*Work required*:
In the records that follow, find the line with "Where should I click to: Rerun"; from there, retype every line exactly through the line with "Screen dimensions: 480x473", which also belongs to the answer.

Saved data entries:
# # # # # # #

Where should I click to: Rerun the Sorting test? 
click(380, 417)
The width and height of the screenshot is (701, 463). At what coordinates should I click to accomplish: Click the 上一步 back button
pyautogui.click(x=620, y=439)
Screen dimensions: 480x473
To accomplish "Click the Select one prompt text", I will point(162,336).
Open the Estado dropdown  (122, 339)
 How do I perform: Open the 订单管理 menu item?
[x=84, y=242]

# # # # # # #

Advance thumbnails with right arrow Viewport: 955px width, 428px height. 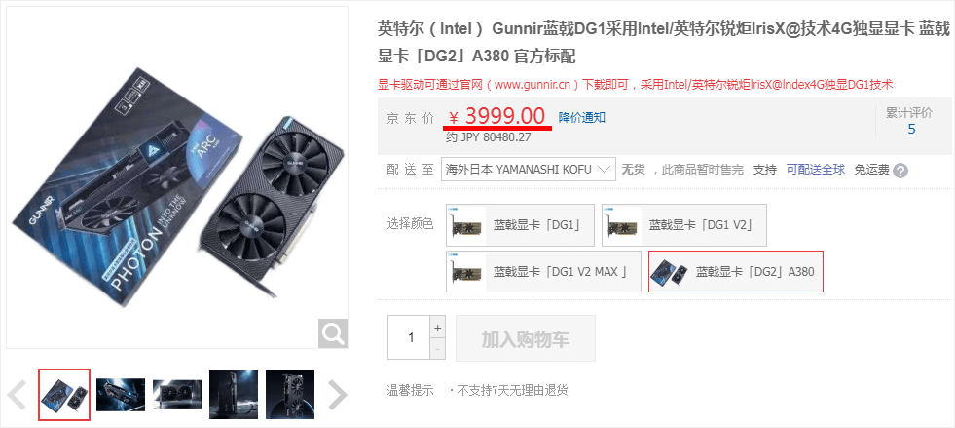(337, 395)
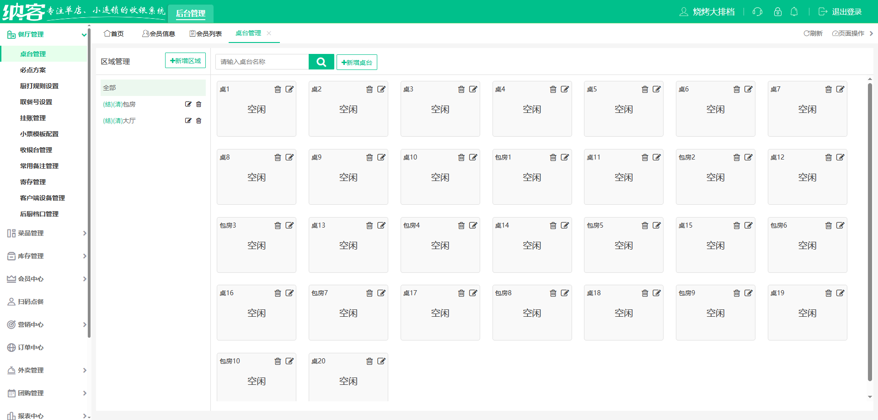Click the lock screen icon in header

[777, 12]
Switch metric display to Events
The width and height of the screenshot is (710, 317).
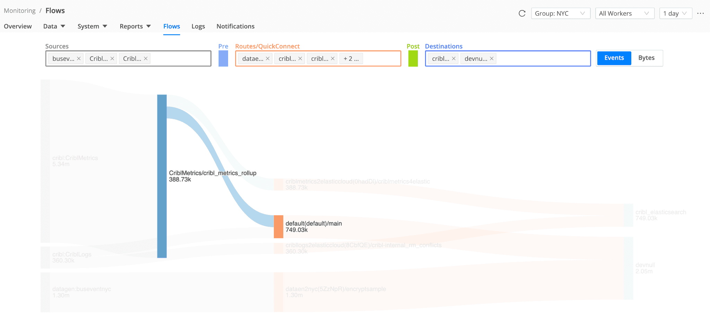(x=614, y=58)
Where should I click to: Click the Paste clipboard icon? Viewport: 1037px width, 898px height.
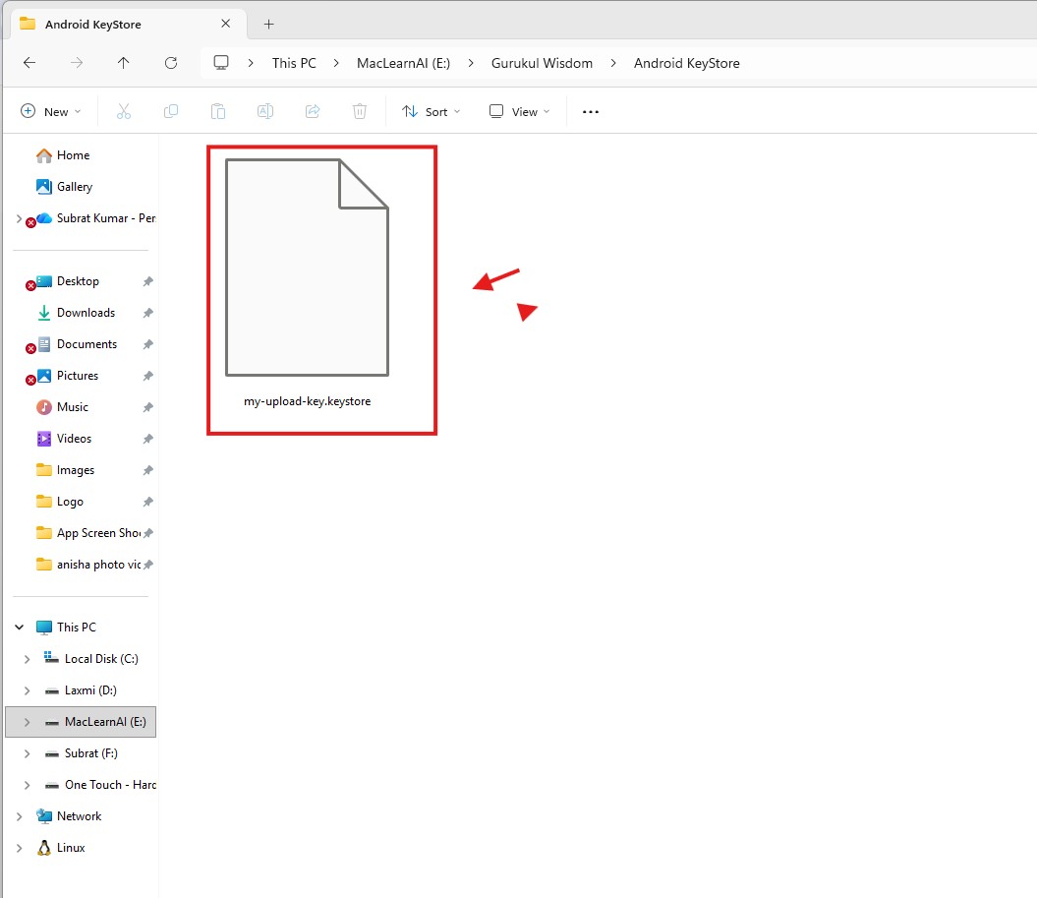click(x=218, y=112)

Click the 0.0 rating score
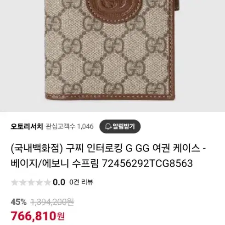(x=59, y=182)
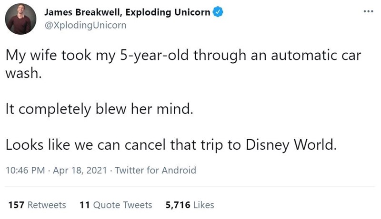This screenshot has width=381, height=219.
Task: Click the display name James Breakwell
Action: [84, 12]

# # # # # # #

*Task output*:
Where should I click to: Rerun the Sorting test? 
click(380, 417)
The width and height of the screenshot is (701, 463). At what coordinates should I click to accomplish: Click the 上一步 back button
pyautogui.click(x=620, y=439)
Screen dimensions: 480x473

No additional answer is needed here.